Most of your concerns seem to relate back to this:
A new commit number is created in the repo. And it appears that the other projects have a new version too.
This is not how version control works, and certainly not how git works.
Firstly, a commit is the state of your source code at some particular moment. It is distinct from a build, which is that source code compiled with particular configuration, external dependencies, and so on.
If you have a version control system that gives each state a unique, incrementing number and you always build with precisely standardised options and dependencies, then you could use that commit number as a "build number".
However, git is not such a version control system: git does not have "commit numbers". A commit is uniquely identified by its hash, which is not an incremental number, but a digest of everything in that commit - the state of all the files, the commit message, author and date, and the hashes of zero or more (but mostly 1 or 2) "parent" commits. For most day-to-day purposes, you can treat commit hashes as random strings; they don't have any meaning related to "versions" of your software.
The other sentence I'd like to comment on is this:
I could use branches but I'm not sure how easy it would be to update the changes every time for each branch.

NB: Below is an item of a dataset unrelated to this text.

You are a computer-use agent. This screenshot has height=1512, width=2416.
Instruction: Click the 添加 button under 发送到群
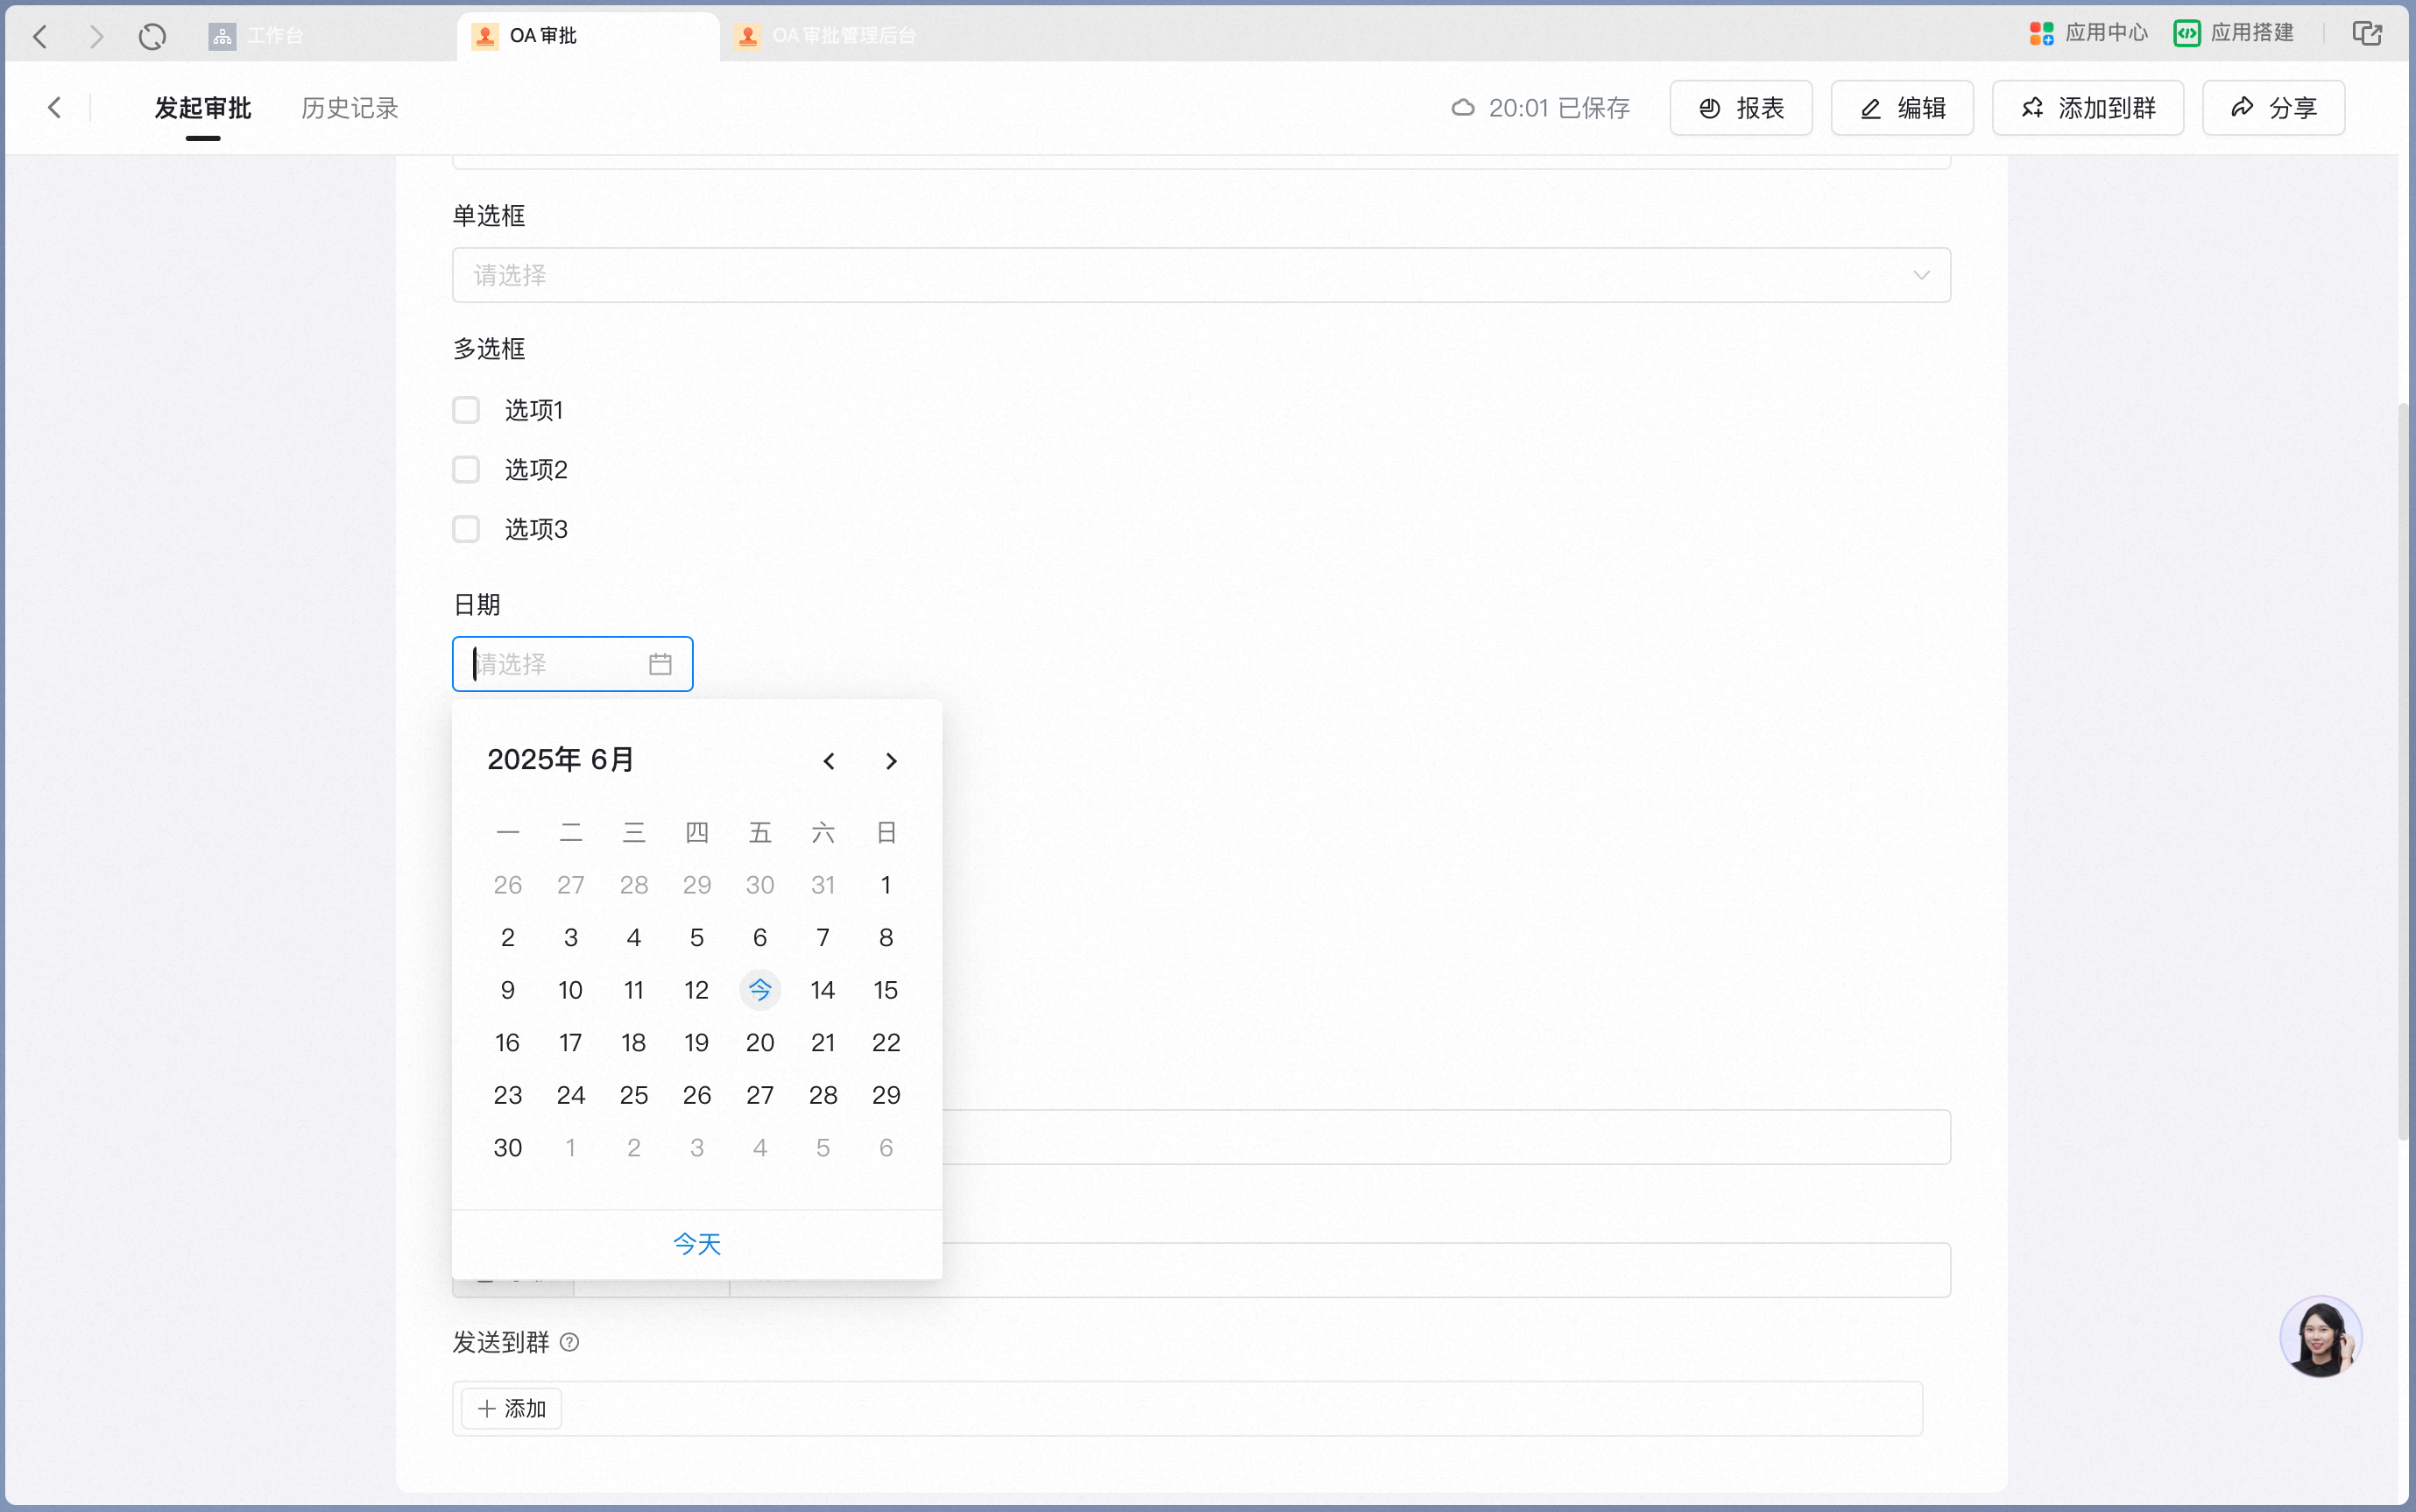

General wisdom is that with git, branches are cheap. Most workflows using git will have you creating and merging multiple branches every day. I'm not really sure how they relate to your question, though, so I won't confuse things by speculating.
To answer the actual question, all of your options are perfectly fine, and which one you use comes down to a bit of judgement and a fair amount of opinion:
- You are right that in one big repository, changes to any file will create a new commit of the whole repository; but if you run
git log Project_A, you'll get a list of just those which made changes to that directory. You might decide that having cross-project commits is a good thing: you can make a breaking change to "Libs" and fix the Project code in the same commit. Or, you might decide that the projects have different release cadences, and giving each its own repo makes it easier to have appropriate branches and tags.
- Whether versioning Libs separately makes sense depends partly on your language and build system. You might decide that every change to a library is immediately released as a new tag, named according to Semantic Versioning, and the projects always depend on a tagged version. Or you might decide that it can't be tested on its own, so having the library and the projects always checked out together makes testing easier.
- I'll be honest I don't know much about submodules. They will have their own compromises, which you should read up on, and decide if they're appropriate to you. There's not going to be an easy yes or no from the level of detail you've given.